Les inspections menées par la Direction provinciale de la santé d’Istanbul dans les cabinets privés d’une vingtaine de gynécologues-obstétriciens ont relancé le débat sur l’accès à l’avortement en Turquie. Selon l’Association médicale turque (TTB), la Direction de la santé a dressé des procès-verbaux contre les médecins, estimant que l’avortement ne pouvait pas être pratiqué dans les cabinets privés, et a évoqué de possibles sanctions à leur encontre.
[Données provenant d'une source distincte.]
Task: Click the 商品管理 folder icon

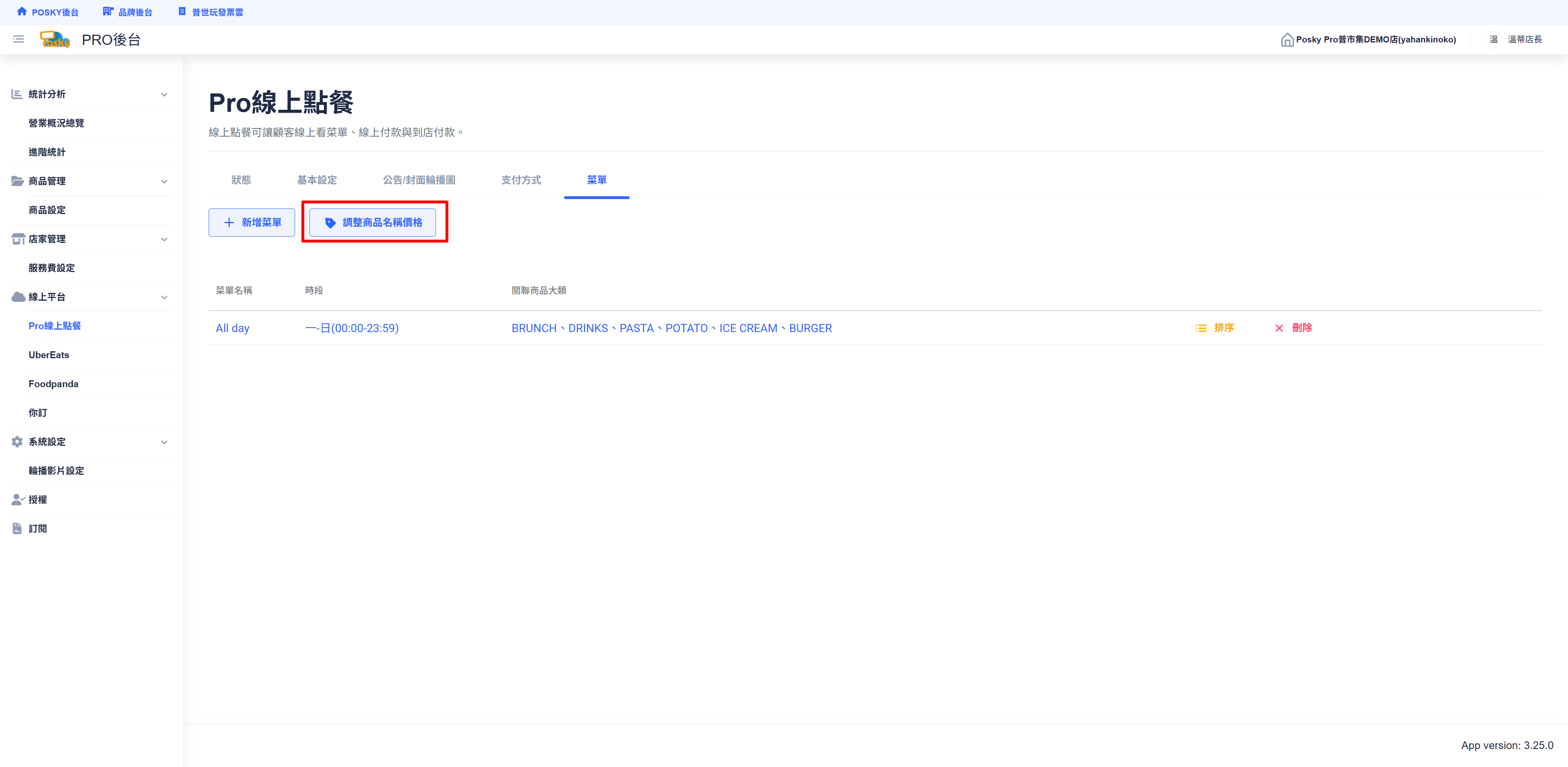Action: [18, 181]
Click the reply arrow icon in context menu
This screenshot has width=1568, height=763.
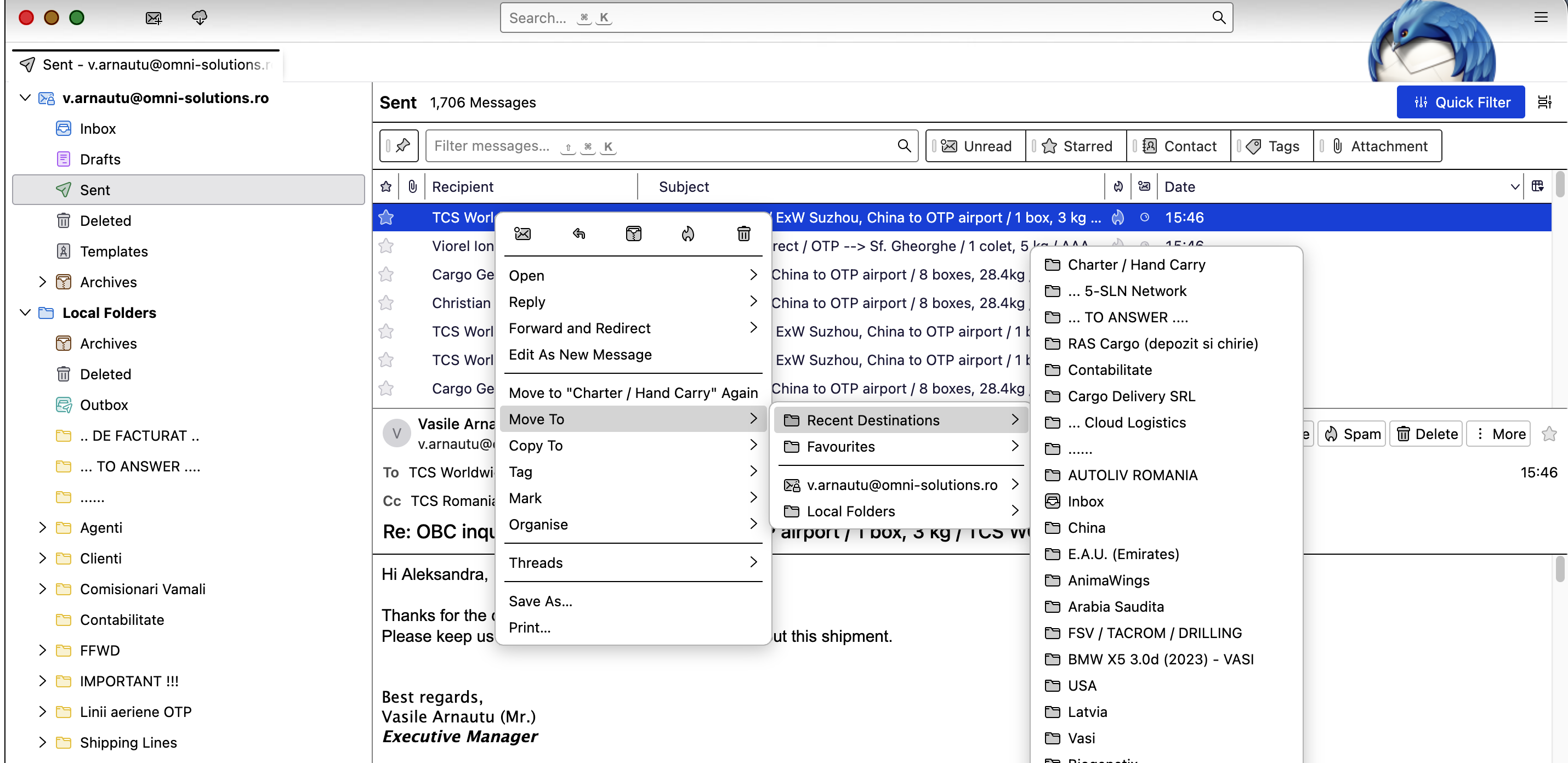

En Turquie, l’avortement est légal depuis 1983 jusqu’à la dixième semaine de grossesse. Pourtant, l’accès à l’avortement est depuis longtemps limité dans les faits, notamment dans les hôpitaux publics. Selon une étude fondée sur des données recueillies en 2024 auprès d’hôpitaux publics et privés dans l’ensemble du pays, moins d’un établissement sur trois déclare pratiquer des avortements. Cette proportion n’est que de 5,1 % dans les hôpitaux publics, contre 50,4 % dans le secteur privé. L’étude révèle également que seuls 6,2 % des hôpitaux publics pratiquent des avortements sans imposer de restrictions liées au motif de la demande.
Dans 65 des 81 provinces de Turquie, aucun hôpital public ne propose d’avortement.